:: Teks

KITASIAR.com – Ikan sapu-sapu kembali menjadi sorotan di media sosial karena disebut-sebut menjadi bahan baku siomay ikan murah. Kementerian Kesehatan (Kemenkes) mengingatkan masyarakat untuk tidak sembarangan mengonsumsi ikan dari perairan tercemar karena dapat membahayakan kesehatan.
“Kalau ikannya hidup di sungai yang tercemar, maka yang berbahaya bukan hanya ikannya, tapi semua cemaran yang dia makan. Logam berat itu tidak bisa dibersihkan hanya dengan dimasak,” ucap Direktur Penyakit Tidak Menular Kemenkes RI dr Siti Nadia Tarmizi, Selasa (27/1/2026).

::::

* _Tentang Latihan_:
Ringkas paragraf dalam teks tentang ikan sapu-sapu yang diawali "KITASIAR.com – Ikan sapu-sapu kembali menjadi sorotan" menjadi dua kalimat pendek tanpa menghilangkan fakta utamanya. Catatan di bawah ini tidak berperan dalam latihan ini.

:: Informasi Sumber

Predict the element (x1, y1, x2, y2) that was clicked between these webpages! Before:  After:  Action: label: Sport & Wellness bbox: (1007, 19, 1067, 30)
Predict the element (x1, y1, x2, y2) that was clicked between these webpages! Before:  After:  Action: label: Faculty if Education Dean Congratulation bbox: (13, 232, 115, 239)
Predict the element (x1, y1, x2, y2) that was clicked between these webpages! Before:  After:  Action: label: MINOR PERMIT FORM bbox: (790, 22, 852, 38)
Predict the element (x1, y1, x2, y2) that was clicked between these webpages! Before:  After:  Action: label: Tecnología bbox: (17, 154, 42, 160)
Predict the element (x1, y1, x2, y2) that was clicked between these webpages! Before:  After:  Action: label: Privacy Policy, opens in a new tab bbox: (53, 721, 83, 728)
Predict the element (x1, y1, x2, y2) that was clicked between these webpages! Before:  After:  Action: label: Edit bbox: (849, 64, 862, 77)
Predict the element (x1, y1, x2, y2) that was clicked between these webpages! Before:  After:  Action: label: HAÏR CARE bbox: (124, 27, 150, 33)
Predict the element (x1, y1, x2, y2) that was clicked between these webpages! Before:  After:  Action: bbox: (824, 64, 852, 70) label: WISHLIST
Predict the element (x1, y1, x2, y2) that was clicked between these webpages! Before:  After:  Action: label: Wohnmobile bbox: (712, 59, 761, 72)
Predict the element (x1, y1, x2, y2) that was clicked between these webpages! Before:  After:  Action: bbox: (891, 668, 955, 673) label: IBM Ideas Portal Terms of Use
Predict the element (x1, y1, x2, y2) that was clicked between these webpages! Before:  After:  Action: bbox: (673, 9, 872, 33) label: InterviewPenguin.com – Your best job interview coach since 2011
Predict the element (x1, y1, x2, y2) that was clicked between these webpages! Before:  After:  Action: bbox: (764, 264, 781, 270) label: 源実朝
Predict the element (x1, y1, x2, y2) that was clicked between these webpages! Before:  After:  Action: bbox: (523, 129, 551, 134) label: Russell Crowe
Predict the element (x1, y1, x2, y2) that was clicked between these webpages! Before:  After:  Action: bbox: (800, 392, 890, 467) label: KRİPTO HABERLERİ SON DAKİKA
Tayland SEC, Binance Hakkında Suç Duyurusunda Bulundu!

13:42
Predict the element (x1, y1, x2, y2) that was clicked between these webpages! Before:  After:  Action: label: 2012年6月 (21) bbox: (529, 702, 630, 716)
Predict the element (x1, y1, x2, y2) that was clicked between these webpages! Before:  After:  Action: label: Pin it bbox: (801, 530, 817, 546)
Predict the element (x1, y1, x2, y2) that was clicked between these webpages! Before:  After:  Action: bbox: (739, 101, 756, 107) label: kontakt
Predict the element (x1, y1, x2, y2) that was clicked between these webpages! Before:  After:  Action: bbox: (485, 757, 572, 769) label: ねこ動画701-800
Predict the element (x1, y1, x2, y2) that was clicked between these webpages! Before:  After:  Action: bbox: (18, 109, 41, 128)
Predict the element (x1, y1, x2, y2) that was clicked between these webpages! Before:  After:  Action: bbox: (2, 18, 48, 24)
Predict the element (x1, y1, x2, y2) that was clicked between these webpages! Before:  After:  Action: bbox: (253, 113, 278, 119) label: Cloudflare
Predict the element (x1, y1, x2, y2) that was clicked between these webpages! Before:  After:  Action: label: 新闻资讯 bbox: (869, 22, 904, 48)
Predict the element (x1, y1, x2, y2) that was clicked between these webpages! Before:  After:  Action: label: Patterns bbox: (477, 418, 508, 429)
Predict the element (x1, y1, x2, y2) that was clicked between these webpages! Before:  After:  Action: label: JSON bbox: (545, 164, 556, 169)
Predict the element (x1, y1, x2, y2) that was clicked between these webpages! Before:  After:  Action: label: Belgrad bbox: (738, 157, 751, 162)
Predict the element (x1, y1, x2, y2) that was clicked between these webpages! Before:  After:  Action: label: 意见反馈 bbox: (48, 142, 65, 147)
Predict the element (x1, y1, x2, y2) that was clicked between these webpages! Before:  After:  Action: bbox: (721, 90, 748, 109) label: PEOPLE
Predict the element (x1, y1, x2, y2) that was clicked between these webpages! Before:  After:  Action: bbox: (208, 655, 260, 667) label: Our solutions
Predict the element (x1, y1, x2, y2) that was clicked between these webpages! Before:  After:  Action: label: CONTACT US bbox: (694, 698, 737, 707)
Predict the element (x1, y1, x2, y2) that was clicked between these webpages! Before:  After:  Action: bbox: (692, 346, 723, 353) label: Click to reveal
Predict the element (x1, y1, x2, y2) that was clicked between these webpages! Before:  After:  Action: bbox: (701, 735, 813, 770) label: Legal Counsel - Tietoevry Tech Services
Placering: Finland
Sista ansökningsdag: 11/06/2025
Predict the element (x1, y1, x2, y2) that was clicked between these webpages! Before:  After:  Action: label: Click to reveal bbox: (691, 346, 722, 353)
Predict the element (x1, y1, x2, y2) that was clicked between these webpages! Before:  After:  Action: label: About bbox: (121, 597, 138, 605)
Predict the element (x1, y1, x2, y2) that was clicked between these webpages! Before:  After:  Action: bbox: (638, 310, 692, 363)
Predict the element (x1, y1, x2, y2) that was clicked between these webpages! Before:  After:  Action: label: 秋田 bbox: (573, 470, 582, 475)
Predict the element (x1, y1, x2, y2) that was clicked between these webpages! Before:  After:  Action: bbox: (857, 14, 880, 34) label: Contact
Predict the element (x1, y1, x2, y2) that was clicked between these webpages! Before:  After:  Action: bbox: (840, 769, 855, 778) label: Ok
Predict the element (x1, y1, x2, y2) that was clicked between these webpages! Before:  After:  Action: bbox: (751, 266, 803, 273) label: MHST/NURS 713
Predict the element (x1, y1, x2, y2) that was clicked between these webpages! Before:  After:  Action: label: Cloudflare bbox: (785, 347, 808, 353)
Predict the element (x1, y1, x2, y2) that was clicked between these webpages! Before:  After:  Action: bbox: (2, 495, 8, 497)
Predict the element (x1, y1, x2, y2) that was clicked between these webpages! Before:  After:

::::

* _Hasil Tugas_:
Ikan sapu-sapu ramai dibicarakan di media sosial karena disebut menjadi bahan baku siomay ikan murah. Kemenkes mengimbau masyarakat agar tidak sembarangan mengonsumsi ikan dari perairan tercemar karena berbahaya bagi kesehatan.